## PROBLEM TO WORK ON
Your answer must match the data word for word.

== == ==

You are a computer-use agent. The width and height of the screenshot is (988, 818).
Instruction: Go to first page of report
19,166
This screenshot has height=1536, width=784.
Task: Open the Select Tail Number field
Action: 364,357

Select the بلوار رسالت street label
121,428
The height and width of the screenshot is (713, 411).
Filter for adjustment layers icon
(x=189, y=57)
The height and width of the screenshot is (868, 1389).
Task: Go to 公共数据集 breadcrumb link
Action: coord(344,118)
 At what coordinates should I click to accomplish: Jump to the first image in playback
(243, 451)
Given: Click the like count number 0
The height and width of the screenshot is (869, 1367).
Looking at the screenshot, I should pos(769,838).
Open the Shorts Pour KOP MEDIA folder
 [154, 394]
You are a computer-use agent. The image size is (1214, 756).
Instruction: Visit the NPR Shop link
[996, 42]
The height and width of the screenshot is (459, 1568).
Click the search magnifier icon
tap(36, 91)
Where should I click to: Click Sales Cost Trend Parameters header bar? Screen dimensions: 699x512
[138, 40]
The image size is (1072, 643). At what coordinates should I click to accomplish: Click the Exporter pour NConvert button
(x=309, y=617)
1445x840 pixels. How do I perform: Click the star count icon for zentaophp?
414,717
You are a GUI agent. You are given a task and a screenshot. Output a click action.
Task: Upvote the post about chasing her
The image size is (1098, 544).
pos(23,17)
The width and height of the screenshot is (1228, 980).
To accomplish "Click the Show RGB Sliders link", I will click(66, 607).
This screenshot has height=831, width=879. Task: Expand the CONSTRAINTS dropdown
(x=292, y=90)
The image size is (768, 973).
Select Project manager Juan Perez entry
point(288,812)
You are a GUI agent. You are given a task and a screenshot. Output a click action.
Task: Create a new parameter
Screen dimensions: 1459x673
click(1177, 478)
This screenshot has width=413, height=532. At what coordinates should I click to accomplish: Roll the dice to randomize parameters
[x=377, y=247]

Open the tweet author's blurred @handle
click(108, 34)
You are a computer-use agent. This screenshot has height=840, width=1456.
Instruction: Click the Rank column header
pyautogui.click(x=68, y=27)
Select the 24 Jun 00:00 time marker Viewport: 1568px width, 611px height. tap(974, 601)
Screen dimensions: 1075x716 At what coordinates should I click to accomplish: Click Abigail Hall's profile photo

== == ==

## THE ANSWER
You are a computer-use agent. The width and height of the screenshot is (988, 818).
Instruction: Go to first page of report
19,166
This screenshot has height=1536, width=784.
Task: Open the Select Tail Number field
Action: 364,357

Select the بلوار رسالت street label
121,428
The height and width of the screenshot is (713, 411).
Filter for adjustment layers icon
(x=189, y=57)
The height and width of the screenshot is (868, 1389).
Task: Go to 公共数据集 breadcrumb link
Action: coord(344,118)
 At what coordinates should I click to accomplish: Jump to the first image in playback
(243, 451)
Given: Click the like count number 0
The height and width of the screenshot is (869, 1367).
Looking at the screenshot, I should pos(769,838).
Open the Shorts Pour KOP MEDIA folder
 [154, 394]
You are a computer-use agent. The image size is (1214, 756).
Instruction: Visit the NPR Shop link
[996, 42]
The height and width of the screenshot is (459, 1568).
Click the search magnifier icon
tap(36, 91)
Where should I click to: Click Sales Cost Trend Parameters header bar? Screen dimensions: 699x512
[138, 40]
The image size is (1072, 643). At what coordinates should I click to accomplish: Click the Exporter pour NConvert button
(x=309, y=617)
1445x840 pixels. How do I perform: Click the star count icon for zentaophp?
414,717
You are a GUI agent. You are given a task and a screenshot. Output a click action.
Task: Upvote the post about chasing her
The image size is (1098, 544).
pos(23,17)
The width and height of the screenshot is (1228, 980).
To accomplish "Click the Show RGB Sliders link", I will click(66, 607).
This screenshot has height=831, width=879. Task: Expand the CONSTRAINTS dropdown
(x=292, y=90)
The image size is (768, 973).
Select Project manager Juan Perez entry
point(288,812)
You are a GUI agent. You are given a task and a screenshot. Output a click action.
Task: Create a new parameter
Screen dimensions: 1459x673
click(1177, 478)
This screenshot has width=413, height=532. At what coordinates should I click to accomplish: Roll the dice to randomize parameters
[x=377, y=247]

Open the tweet author's blurred @handle
click(108, 34)
You are a computer-use agent. This screenshot has height=840, width=1456.
Instruction: Click the Rank column header
pyautogui.click(x=68, y=27)
Select the 24 Jun 00:00 time marker Viewport: 1568px width, 611px height. tap(974, 601)
Screen dimensions: 1075x716 At what coordinates should I click to accomplish: Click Abigail Hall's profile photo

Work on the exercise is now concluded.